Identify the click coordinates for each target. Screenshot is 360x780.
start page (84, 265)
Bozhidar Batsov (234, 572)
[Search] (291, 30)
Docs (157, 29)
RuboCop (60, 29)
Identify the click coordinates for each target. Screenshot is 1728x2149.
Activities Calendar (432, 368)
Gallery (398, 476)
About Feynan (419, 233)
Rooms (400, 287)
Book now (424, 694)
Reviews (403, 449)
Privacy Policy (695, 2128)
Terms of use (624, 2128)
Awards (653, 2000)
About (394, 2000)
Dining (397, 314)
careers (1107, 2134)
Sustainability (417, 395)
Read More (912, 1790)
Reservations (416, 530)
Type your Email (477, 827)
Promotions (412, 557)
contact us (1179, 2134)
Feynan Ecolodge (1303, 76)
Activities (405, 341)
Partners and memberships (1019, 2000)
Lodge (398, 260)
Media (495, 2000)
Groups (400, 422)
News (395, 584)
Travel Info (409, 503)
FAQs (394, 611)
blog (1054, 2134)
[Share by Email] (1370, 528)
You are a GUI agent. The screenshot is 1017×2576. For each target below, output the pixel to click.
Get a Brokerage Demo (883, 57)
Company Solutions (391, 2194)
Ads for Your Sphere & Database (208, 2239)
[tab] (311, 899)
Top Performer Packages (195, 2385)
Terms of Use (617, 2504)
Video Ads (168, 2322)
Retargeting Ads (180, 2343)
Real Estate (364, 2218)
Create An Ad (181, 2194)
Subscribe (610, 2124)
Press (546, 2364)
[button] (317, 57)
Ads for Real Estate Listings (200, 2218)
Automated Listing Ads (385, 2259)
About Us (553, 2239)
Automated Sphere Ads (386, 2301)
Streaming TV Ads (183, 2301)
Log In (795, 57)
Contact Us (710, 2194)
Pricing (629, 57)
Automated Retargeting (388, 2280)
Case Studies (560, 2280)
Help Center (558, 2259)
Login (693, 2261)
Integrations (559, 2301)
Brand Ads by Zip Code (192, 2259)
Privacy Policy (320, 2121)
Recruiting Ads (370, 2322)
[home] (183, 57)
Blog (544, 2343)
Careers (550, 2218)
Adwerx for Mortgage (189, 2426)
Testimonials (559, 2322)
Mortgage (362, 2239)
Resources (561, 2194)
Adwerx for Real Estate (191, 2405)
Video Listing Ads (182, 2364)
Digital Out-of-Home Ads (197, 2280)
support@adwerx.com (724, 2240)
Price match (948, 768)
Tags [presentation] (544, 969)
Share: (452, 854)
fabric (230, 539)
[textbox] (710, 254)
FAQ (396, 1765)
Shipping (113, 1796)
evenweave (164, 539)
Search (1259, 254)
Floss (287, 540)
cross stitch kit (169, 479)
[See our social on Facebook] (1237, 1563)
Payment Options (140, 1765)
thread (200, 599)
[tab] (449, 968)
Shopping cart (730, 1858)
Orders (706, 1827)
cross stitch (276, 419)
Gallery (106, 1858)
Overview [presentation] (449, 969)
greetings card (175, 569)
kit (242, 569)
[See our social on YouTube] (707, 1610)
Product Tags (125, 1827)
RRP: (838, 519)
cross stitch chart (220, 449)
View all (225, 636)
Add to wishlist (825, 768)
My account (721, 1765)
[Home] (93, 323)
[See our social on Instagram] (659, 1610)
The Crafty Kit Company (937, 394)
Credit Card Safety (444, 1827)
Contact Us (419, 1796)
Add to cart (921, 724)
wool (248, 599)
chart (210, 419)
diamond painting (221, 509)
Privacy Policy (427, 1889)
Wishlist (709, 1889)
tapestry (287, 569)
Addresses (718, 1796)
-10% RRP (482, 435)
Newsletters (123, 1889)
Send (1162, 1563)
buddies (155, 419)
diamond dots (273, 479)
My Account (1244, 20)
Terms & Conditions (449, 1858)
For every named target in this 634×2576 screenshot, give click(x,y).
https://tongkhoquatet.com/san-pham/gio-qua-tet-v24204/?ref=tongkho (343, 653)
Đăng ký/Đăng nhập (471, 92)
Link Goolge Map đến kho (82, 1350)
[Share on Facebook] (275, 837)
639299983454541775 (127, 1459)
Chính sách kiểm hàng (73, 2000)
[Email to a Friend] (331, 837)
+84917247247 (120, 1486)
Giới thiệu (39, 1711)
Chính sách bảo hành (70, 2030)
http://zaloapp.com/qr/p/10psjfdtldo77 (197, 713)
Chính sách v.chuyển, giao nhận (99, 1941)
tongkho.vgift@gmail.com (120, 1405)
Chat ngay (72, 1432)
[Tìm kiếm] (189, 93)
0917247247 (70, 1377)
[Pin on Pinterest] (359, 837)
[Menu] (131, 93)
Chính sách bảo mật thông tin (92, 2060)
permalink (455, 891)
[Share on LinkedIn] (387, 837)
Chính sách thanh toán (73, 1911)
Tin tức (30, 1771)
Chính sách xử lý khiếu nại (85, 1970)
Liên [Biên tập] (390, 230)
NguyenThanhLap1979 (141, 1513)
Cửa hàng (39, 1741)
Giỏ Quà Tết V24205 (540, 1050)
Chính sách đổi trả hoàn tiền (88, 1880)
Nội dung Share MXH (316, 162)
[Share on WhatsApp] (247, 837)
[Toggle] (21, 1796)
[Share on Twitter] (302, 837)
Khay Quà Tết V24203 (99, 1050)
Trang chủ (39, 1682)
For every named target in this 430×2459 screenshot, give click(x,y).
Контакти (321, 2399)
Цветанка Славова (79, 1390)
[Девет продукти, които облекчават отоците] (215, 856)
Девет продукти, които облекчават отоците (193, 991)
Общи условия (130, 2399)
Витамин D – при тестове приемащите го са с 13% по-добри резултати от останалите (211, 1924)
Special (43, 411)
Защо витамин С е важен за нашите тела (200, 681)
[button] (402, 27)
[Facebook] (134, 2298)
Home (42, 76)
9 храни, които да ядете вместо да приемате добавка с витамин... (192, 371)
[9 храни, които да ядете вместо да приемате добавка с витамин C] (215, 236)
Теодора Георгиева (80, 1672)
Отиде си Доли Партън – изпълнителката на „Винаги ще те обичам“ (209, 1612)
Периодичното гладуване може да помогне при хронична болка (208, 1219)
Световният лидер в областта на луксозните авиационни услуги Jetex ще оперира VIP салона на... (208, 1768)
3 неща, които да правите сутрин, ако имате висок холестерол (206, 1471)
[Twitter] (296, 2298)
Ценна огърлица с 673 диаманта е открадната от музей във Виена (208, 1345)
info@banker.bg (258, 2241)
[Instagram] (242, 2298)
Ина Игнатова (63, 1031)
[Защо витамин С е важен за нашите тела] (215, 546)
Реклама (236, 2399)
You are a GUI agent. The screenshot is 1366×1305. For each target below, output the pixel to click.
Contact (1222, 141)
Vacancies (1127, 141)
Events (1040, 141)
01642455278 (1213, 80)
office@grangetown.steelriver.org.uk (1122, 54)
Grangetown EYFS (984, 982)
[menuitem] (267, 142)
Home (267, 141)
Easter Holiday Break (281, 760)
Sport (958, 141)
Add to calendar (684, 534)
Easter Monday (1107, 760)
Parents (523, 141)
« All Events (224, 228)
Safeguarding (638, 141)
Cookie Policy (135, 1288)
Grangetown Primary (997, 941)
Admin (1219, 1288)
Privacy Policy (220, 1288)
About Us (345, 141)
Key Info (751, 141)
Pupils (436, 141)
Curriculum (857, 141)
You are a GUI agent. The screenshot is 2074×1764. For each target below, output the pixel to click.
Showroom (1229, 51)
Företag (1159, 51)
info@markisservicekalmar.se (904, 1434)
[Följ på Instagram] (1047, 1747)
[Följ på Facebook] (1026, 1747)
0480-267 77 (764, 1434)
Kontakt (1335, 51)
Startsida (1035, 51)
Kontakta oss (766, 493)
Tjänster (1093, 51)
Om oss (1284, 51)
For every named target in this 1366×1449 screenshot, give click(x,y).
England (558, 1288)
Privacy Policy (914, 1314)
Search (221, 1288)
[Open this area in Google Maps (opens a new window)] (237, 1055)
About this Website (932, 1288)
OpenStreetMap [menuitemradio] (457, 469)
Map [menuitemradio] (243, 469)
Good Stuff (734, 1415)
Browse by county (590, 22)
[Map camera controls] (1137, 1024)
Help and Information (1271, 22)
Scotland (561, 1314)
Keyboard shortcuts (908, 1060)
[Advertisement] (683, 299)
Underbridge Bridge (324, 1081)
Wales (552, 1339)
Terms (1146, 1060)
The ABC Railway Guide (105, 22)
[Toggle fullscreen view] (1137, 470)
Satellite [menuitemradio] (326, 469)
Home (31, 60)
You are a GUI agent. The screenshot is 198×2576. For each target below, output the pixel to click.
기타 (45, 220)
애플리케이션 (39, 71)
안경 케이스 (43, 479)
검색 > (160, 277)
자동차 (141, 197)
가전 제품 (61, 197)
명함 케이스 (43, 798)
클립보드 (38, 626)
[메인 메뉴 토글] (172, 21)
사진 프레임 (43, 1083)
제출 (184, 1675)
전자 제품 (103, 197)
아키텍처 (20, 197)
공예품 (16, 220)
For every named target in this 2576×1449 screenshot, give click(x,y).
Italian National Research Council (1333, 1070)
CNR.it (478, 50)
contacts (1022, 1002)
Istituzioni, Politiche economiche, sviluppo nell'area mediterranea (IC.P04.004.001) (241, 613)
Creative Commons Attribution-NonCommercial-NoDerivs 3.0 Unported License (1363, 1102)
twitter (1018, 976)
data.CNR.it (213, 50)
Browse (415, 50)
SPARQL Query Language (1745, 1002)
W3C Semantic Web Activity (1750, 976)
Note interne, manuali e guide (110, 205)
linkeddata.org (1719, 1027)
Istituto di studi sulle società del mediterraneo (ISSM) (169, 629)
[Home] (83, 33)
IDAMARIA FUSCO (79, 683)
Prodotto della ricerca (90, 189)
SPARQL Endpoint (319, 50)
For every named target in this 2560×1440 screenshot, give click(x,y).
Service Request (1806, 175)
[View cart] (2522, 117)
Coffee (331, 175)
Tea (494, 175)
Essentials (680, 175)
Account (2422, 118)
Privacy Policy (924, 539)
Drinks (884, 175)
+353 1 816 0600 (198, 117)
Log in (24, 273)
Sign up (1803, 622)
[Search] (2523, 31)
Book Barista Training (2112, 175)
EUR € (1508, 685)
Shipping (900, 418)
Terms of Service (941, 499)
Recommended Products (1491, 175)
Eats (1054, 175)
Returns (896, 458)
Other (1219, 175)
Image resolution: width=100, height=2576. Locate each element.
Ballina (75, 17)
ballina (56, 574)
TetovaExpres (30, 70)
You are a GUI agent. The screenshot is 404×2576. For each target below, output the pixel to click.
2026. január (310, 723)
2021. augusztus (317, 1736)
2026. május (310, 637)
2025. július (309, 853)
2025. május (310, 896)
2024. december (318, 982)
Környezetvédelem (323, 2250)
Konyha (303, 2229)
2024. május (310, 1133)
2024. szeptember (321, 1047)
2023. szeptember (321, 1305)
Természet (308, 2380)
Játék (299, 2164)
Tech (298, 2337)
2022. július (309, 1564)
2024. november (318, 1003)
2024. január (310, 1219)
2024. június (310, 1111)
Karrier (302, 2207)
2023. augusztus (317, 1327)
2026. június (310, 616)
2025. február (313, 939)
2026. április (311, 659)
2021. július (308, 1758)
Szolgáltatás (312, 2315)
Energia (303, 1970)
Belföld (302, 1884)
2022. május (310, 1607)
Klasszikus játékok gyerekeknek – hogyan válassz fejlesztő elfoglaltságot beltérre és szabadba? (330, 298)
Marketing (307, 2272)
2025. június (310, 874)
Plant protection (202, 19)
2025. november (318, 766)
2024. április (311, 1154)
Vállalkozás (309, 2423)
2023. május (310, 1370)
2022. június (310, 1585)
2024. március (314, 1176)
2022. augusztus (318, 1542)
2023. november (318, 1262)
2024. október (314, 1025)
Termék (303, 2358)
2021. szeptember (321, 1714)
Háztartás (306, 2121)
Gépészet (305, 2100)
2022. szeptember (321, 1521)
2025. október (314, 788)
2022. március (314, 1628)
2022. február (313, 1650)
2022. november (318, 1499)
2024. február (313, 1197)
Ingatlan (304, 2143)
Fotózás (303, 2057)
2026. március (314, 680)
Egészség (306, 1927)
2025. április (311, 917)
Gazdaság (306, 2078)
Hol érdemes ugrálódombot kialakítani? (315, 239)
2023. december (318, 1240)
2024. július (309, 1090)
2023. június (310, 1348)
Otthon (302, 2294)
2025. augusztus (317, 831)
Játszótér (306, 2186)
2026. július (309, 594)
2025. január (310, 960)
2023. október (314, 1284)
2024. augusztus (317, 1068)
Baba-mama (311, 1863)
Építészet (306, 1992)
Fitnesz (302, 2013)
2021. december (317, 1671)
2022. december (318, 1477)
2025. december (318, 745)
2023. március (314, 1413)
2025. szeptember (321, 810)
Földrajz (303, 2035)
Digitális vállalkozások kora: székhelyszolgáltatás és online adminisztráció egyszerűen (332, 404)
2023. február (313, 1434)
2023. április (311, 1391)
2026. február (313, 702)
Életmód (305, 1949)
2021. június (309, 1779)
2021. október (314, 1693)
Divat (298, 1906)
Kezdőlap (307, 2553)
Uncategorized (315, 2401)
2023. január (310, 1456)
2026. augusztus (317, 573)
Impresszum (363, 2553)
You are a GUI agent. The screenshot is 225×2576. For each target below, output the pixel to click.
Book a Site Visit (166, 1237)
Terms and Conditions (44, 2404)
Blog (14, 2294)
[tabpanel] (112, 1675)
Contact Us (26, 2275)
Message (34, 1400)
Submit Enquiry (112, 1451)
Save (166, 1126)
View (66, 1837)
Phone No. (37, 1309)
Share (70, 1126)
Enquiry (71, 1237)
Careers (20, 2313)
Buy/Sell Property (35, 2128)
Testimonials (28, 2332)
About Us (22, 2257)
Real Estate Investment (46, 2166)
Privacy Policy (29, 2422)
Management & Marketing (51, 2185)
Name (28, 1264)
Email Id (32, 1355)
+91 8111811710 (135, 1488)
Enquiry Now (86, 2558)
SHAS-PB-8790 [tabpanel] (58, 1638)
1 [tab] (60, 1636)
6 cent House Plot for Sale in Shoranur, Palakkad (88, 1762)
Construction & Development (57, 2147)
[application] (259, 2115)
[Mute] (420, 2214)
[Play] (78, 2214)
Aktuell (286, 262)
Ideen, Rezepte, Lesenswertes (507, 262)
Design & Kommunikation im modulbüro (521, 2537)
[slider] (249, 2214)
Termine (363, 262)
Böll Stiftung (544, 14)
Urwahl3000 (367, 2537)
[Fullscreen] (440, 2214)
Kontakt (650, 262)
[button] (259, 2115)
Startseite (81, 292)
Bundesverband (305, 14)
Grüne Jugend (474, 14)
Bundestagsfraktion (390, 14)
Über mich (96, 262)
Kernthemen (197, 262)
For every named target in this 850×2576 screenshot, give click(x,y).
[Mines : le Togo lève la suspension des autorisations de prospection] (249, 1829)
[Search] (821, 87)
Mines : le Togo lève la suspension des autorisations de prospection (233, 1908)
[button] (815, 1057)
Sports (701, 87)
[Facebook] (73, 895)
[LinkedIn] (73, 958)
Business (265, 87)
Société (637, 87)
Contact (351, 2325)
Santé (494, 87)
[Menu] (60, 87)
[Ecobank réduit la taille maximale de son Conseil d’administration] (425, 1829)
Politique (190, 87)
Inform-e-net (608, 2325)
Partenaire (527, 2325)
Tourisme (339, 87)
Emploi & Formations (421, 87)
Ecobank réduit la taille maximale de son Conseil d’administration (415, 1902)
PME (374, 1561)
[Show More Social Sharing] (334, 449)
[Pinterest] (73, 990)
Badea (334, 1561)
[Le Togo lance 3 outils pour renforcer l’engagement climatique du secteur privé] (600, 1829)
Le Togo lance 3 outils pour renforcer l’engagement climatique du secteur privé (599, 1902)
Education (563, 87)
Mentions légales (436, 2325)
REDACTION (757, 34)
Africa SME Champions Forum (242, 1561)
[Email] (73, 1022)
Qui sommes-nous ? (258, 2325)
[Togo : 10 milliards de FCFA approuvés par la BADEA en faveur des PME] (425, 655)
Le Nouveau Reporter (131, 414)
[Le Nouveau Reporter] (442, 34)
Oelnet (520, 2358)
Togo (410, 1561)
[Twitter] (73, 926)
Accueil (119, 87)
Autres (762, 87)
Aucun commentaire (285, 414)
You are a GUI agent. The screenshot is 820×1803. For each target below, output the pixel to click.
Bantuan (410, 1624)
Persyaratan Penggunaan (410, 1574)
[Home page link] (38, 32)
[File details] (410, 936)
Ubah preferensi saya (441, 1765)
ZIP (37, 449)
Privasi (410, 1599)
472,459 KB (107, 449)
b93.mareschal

+++

# Directions for this task:
Transcribe each line of the data above, unaltered, from the one where "wool (248, 599)" appears to the one where "Контакти (321, 2399)" appears, inclusive of both.

# Reply:
wool (248, 599)
chart (210, 419)
diamond painting (221, 509)
Privacy Policy (427, 1889)
Wishlist (709, 1889)
tapestry (287, 569)
Addresses (718, 1796)
-10% RRP (482, 435)
Newsletters (123, 1889)
Send (1162, 1563)
buddies (155, 419)
diamond dots (273, 479)
My Account (1244, 20)
Terms & Conditions (449, 1858)
For every named target in this 634×2576 screenshot, give click(x,y).
https://tongkhoquatet.com/san-pham/gio-qua-tet-v24204/?ref=tongkho (343, 653)
Đăng ký/Đăng nhập (471, 92)
Link Goolge Map đến kho (82, 1350)
[Share on Facebook] (275, 837)
639299983454541775 (127, 1459)
Chính sách kiểm hàng (73, 2000)
[Email to a Friend] (331, 837)
+84917247247 (120, 1486)
Giới thiệu (39, 1711)
Chính sách bảo hành (70, 2030)
http://zaloapp.com/qr/p/10psjfdtldo77 (197, 713)
Chính sách v.chuyển, giao nhận (99, 1941)
tongkho.vgift@gmail.com (120, 1405)
Chat ngay (72, 1432)
[Tìm kiếm] (189, 93)
0917247247 (70, 1377)
[Pin on Pinterest] (359, 837)
[Menu] (131, 93)
Chính sách bảo mật thông tin (92, 2060)
permalink (455, 891)
[Share on LinkedIn] (387, 837)
Chính sách thanh toán (73, 1911)
Tin tức (30, 1771)
Chính sách xử lý khiếu nại (85, 1970)
Liên [Biên tập] (390, 230)
NguyenThanhLap1979 (141, 1513)
Cửa hàng (39, 1741)
Giỏ Quà Tết V24205 (540, 1050)
Chính sách đổi trả hoàn tiền (88, 1880)
Nội dung Share MXH (316, 162)
[Share on WhatsApp] (247, 837)
[Toggle] (21, 1796)
[Share on Twitter] (302, 837)
Khay Quà Tết V24203 (99, 1050)
Trang chủ (39, 1682)
For every named target in this 430×2459 screenshot, give click(x,y).
Контакти (321, 2399)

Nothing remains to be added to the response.